Państwo vs. rynek
Warto spojrzeć na zmianę wartości spółek z udziałem Skarbu Państwa przez pryzmat zachowania całego rynku kapitałowego. Jesienią 2015 r. główny indeks WIG oscylował w okolicach 49 tys. pkt. Od 2016 r. zaczął mocno rosnąć, notując w styczniu 2018 r. historyczne maksimum na poziomie ponad 67 tys. pkt. W kolejnych miesiącach spadał i od kwietnia 2018 r. do teraz porusza się w trendzie bocznym, oscylując w przedziale 56–60 tys. pkt. W środę miał wartość 58,8 tys. pkt, a zatem od połowy listopada 2015 r. zyskał 20 proc. To oznacza, że spółki z udziałem SP przegrywają z szerokim rynkiem aż o 12 pkt proc.

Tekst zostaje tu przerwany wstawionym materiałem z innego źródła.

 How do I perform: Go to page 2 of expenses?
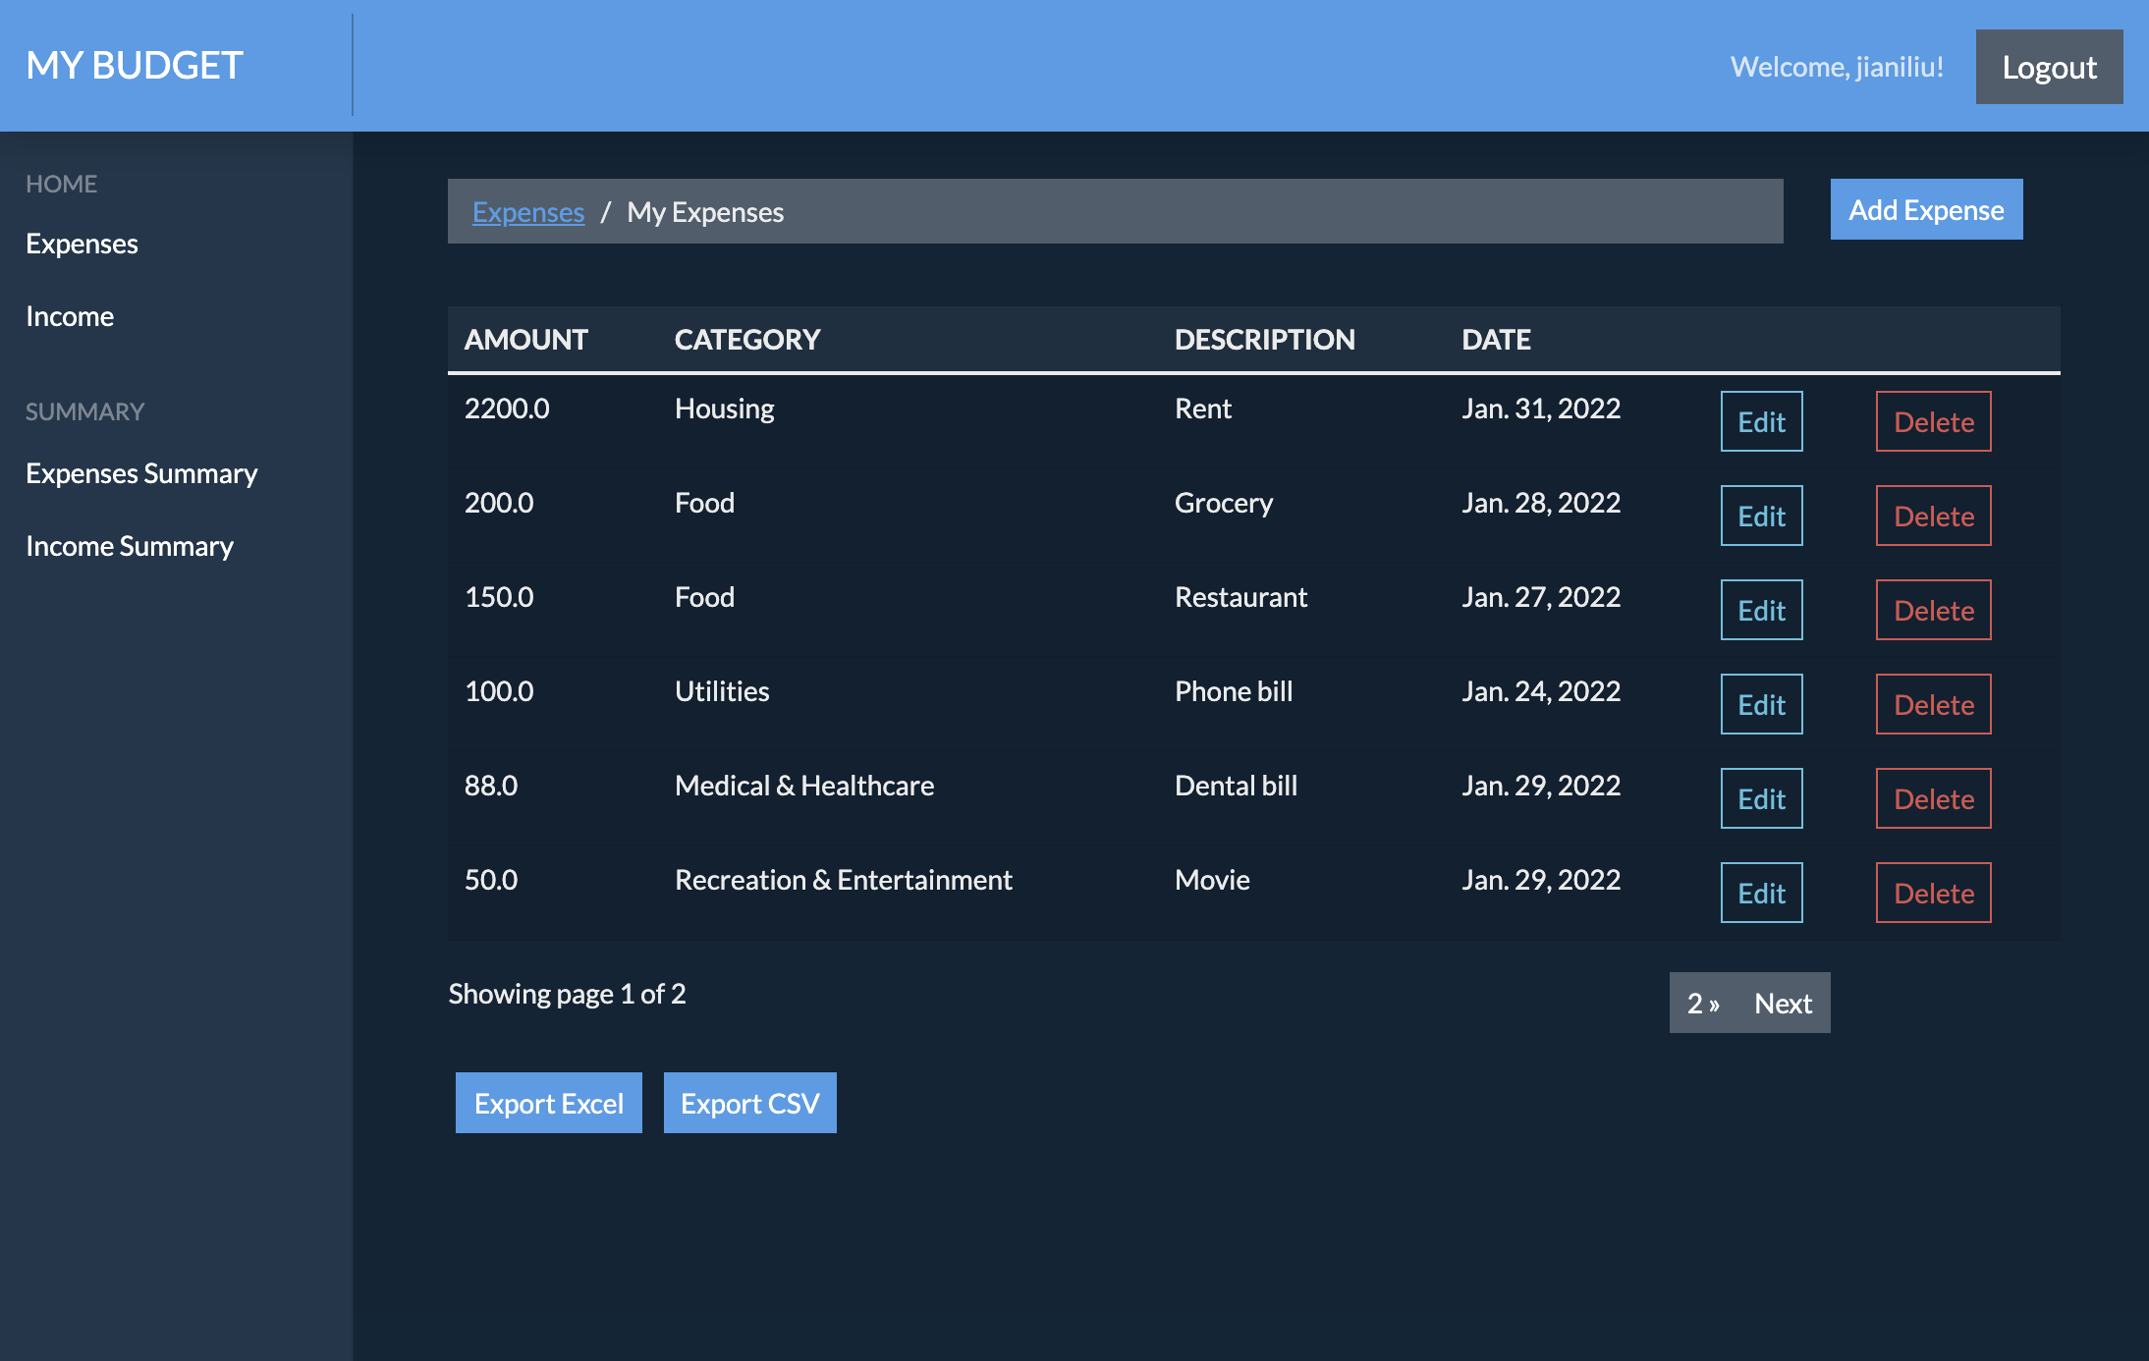click(1702, 1004)
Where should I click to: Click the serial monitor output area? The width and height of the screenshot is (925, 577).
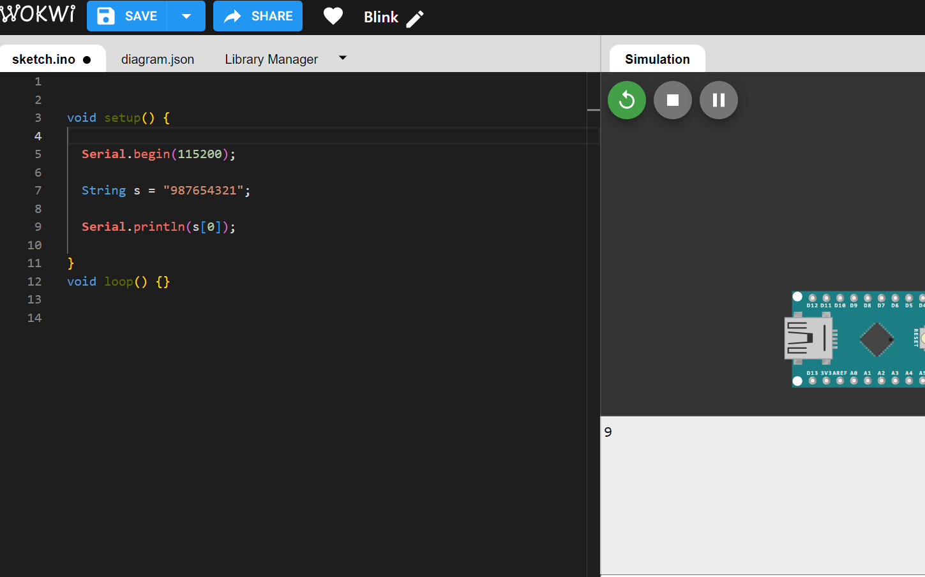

Większość analizowanych firm państwowych wchodzi w skład WIG20. Ten w ostatnich latach radził sobie gorzej niż szeroki rynek, ale i tak wygrywa z firmami stricte państwowymi. Od jesieni 2015 r. zyskał 11 proc., a firmy SP podrożały średnio o 8 proc.
Co czeka naszą giełdę i wyceny państwowych firm?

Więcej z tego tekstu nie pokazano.